A Parliamentary enquiry has recently been hearing evidence from Professor Baz Kitcaisse of the Creative Risks Unit (CRU) attached to East Ongar University. The issue under investigation is the vexed question of Rev-Ex, the peer-review exchange system set up by an international group of scientist. Rev-Ex stands for Review Exchange. It is a web-based system by which scientists are able to peer-review each other’s work on a simple exchange basis. If you are a scientist with a Rev-Ex account, and I peer-review one of your papers, you are prompted by the Rev-Ex system to peer-review one of mine.
“It gets the job done efficiently,” is Professor Kitcaisse’s robust defence of Rev-Ex, which a few maverick scientists without Rev-Ex accounts have claimed to be unscientific, particularly as you need Rev-Ex sponsors to open a Rev-Ex account. Chairing the Parliamentary enquiry was none other than Lord Paltrie, well-known UK science philanthropist and solid supporter of the Creative Risks Unit. Lord Paltrie flew in from the Cayman Islands only a few days ago, but already the enquiry has met a couple of times over lunch in order to complete its work satisfactorily. A formal report is expected in a year or so, possibly during the Olympics in 2012.

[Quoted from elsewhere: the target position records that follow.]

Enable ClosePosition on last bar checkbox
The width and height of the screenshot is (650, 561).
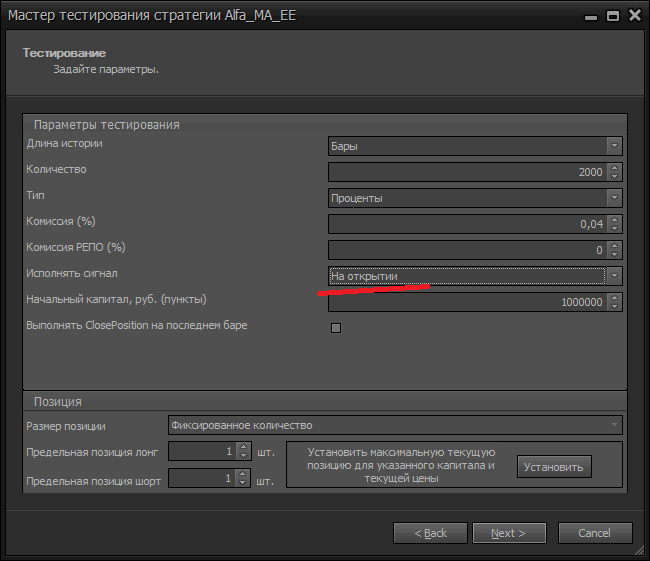[x=336, y=327]
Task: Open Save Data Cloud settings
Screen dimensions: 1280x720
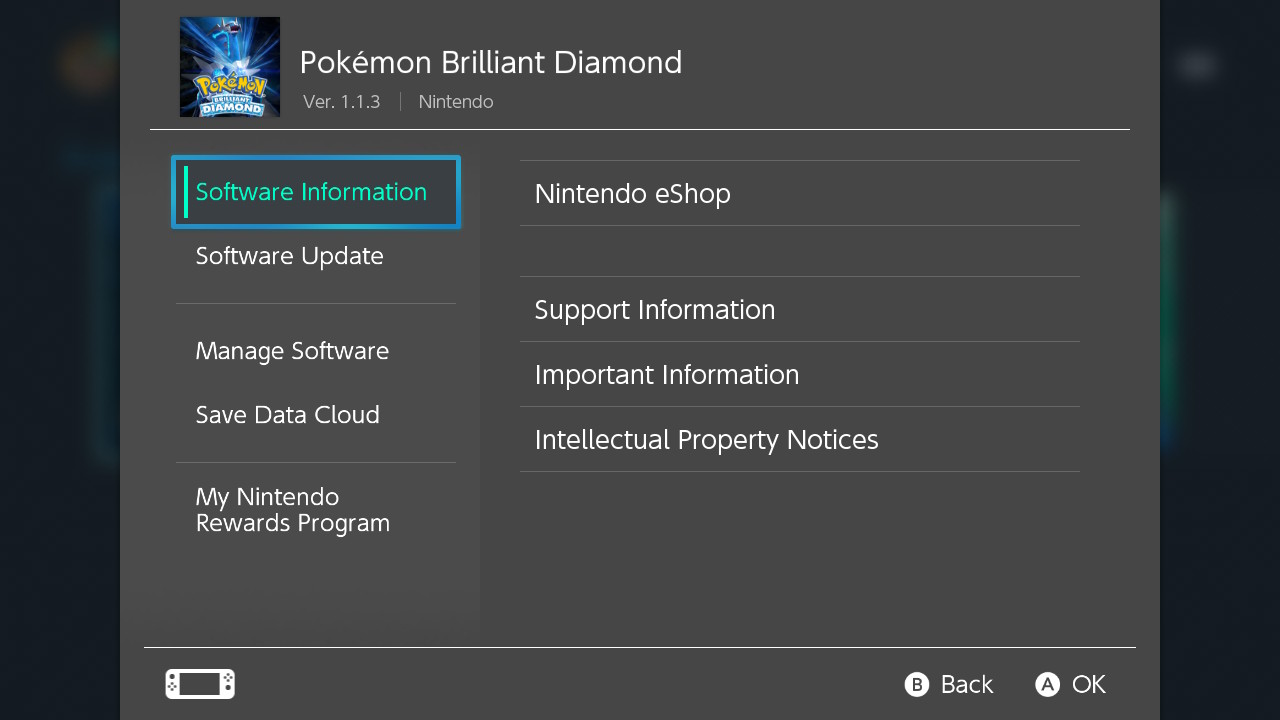Action: (316, 415)
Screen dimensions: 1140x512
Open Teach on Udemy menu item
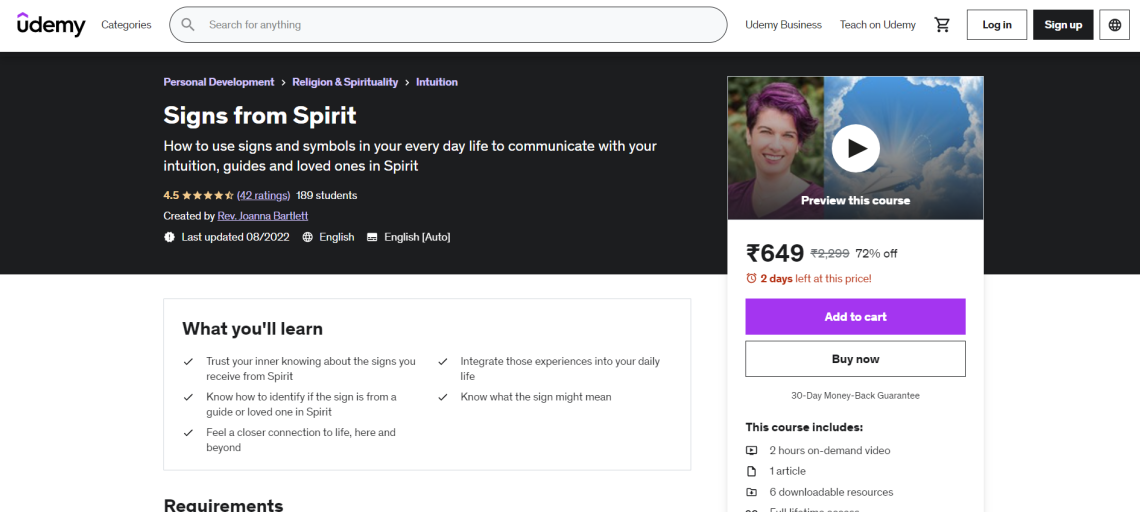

However, I can reveal that apart from a few reservations from a minority of members on the enquiry panel, Rev-Ex and all its participants have been exonerated from any kind of deviation from strict scientific impartiality. In fact, Lord Paltrie went out of his way to praise the system as “robust, effective and exceedingly useful for policy-makers,” before being obliged to jet off back to the Cayman Islands for undisclosed legal reasons.